E’ in questo contesto che va collocata l’affermazione di D’Alema dal quale ero partito, per coglierne tutte le implicazioni politiche e capire che la posta del congresso del Pd è strategica e riguarda la definizione del campo europeo nel quale collocare il partito. L’”antirenzismo”, al di là delle chiacchiere sul carattere del toscano o della deriva autoritaria rappresentata dalla sua proposta di riforma costituzionale, affonda le radici in questa contraddizione che la crisi ha messo drammaticamente in evidenza. Se di fronte a una società fluida e multietnica, fatta di persone più che di classi, che vive di fatto in una dimensione spazio-temporale irriducibile allo stato-nazione novecentesco perché mondiale e locale al tempo stesso, ma che possiede ancora un altissimo capitale sociale ereditato dall’universalismo progressista della seconda metà del Novecento, il compito dei riformisti debba essere rinunciare a cimentarsi in questa sfida limitandosi a difendere gli ultimi benefici del fordismo anche se questo comporta inevitabilmente un ritorno alla nazione come ultimo cavallo di frisia – il corbynismo è questo, in buona sostanza –; oppure accettare la sfida e riproporsi di delineare un nuovo modello di crescita nel quale libertà d’impresa, innovazione tecnologica e giustizia sociale costituiscano i nuovi perni su cui lasciarci definitivamente dietro le spalle la crisi della globalizzazione neoliberista.

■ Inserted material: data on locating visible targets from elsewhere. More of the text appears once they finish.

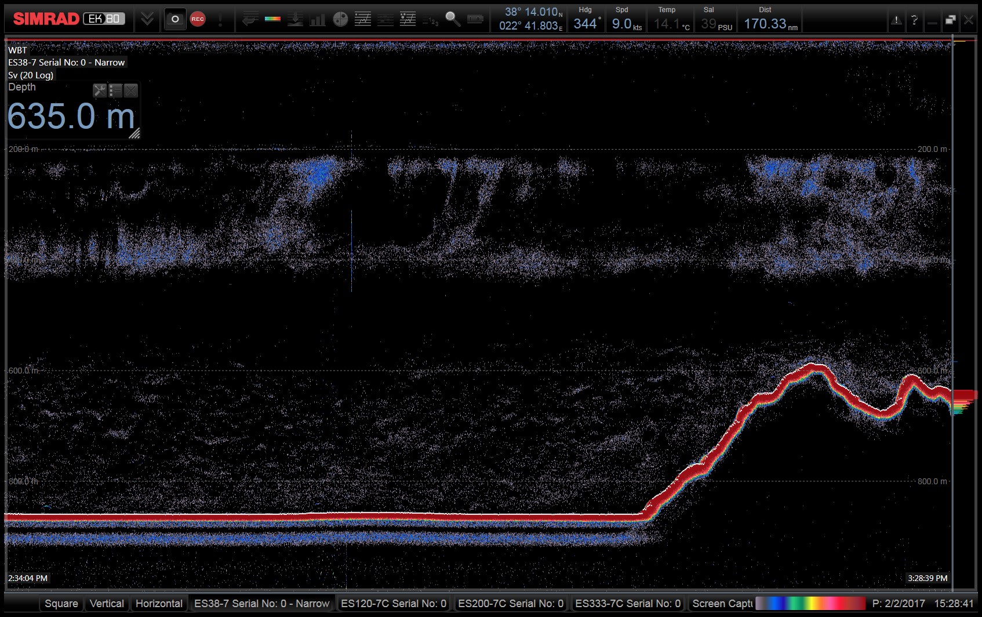Open the biomass bar chart pane

click(x=318, y=19)

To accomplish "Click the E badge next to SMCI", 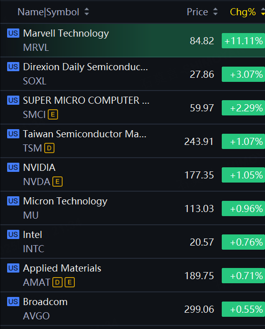I will click(x=53, y=114).
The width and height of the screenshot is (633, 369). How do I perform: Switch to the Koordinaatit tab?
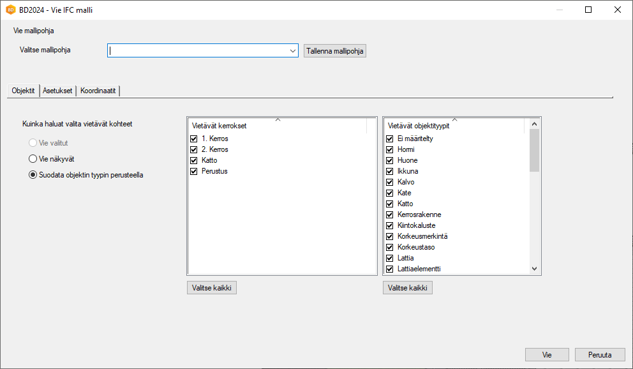(x=98, y=91)
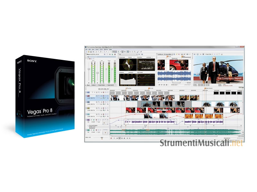Click the Play button in the trimmer
This screenshot has width=257, height=192.
(162, 85)
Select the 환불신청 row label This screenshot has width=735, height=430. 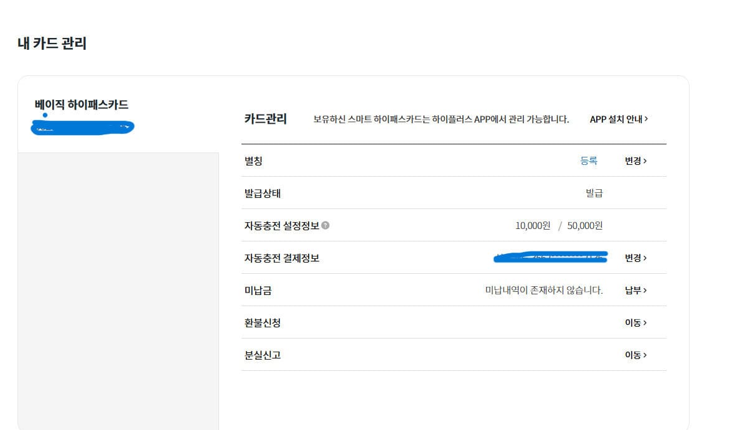click(263, 323)
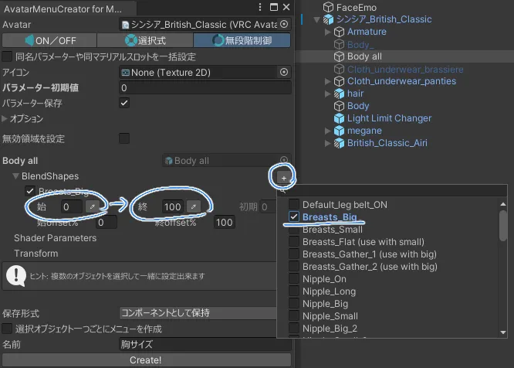This screenshot has height=368, width=514.
Task: Uncheck Breasts_Big in the blendshape list
Action: coord(294,217)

La sfida è enorme e forse tutti e tre i candidati sono inadeguati a sostenerla: ma questa è la posta in gioco e a mio giudizio bisogna sostenere quel candidato che meglio degli altri l’ha individuata e si sta impegnando per lo meno per non rendere impossibile che il Pd sia il soggetto capace di assumersi questo gravosissimo compito: l’alternativa è un Pd ridotto a una bad company del sinistrismo novecentesco condannata a diventare una stampella del populismo.